During an interview with Platts “Energy Week” on Sunday, Figureres said the agreement that over 180 countries are working to craft by next year’s talks in Paris “needs to be binding in some respects.”
{mosads}“The entire package doesn’t need to be binding,” Figueres said. “It needs to binding such that we will understand how predictable the targets are that they are going to put forward.”
Figueres said some pieces may need to be internationally binding, or others will be domestically binding if a country implements certain greenhouse gas laws through its government.
She added that 500 climate change laws are already in place around the world.

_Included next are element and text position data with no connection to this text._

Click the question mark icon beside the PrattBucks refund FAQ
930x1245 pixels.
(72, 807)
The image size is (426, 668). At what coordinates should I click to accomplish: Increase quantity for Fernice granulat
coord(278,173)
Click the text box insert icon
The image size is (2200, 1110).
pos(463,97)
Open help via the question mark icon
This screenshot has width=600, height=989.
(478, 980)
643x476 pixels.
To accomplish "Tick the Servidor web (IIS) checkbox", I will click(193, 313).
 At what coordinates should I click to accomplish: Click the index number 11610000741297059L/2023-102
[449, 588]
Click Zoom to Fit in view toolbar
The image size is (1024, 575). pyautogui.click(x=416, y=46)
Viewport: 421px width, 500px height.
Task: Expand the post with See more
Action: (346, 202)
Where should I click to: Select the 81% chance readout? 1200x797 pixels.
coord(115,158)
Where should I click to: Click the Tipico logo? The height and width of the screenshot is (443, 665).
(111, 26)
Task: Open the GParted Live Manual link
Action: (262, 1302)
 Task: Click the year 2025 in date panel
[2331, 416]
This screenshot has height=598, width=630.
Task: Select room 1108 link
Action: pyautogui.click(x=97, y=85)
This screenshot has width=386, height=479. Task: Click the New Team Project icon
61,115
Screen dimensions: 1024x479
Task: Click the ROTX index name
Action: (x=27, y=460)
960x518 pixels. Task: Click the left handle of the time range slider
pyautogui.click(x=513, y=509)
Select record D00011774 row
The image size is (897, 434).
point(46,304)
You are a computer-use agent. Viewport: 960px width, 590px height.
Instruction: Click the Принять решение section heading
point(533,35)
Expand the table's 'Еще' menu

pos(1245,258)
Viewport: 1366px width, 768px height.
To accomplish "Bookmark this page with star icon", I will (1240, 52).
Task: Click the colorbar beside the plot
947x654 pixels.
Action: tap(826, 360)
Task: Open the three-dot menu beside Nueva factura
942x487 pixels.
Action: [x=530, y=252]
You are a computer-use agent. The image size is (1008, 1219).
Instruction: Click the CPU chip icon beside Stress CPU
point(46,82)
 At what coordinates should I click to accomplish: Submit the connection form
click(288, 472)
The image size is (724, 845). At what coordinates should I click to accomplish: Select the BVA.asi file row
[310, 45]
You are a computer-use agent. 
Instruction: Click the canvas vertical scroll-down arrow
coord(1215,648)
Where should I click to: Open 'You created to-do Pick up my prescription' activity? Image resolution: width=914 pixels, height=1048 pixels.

“We do have a ticking clock,” Figueres said, stressing the need to to set, and chart a course for countries in Paris.
“The paris agreement needs not to solve all problems but it does need to set, to chart a pathway toward helping countries come to a global peak and then descending,” she said of greenhouse gas emissions.
A recent synthesis report from the United Nations International Panel on Climate Change, released Sunday, found that emissions must be cut 50 percent in the next 36 years, and should be at a net zero by the end of the century.
If emissions are not cut those levels than the globe will not be able to stave off an increase in global warming to below 2 degrees Celsius, the report, which was the most comprehensive to date from the IPCC said.
Opponents of a global accord, and U.S. actions argue that shifting toward more renewables will hurt the oil and gas sector, and kill energy jobs.
Figueres said oil and gas is “definitely not” the “final answer” for the U.S. or the world, but it is “part of the answer.”
The question is how much it will be part of the answer in the coming decades “remains to be seen,” she said.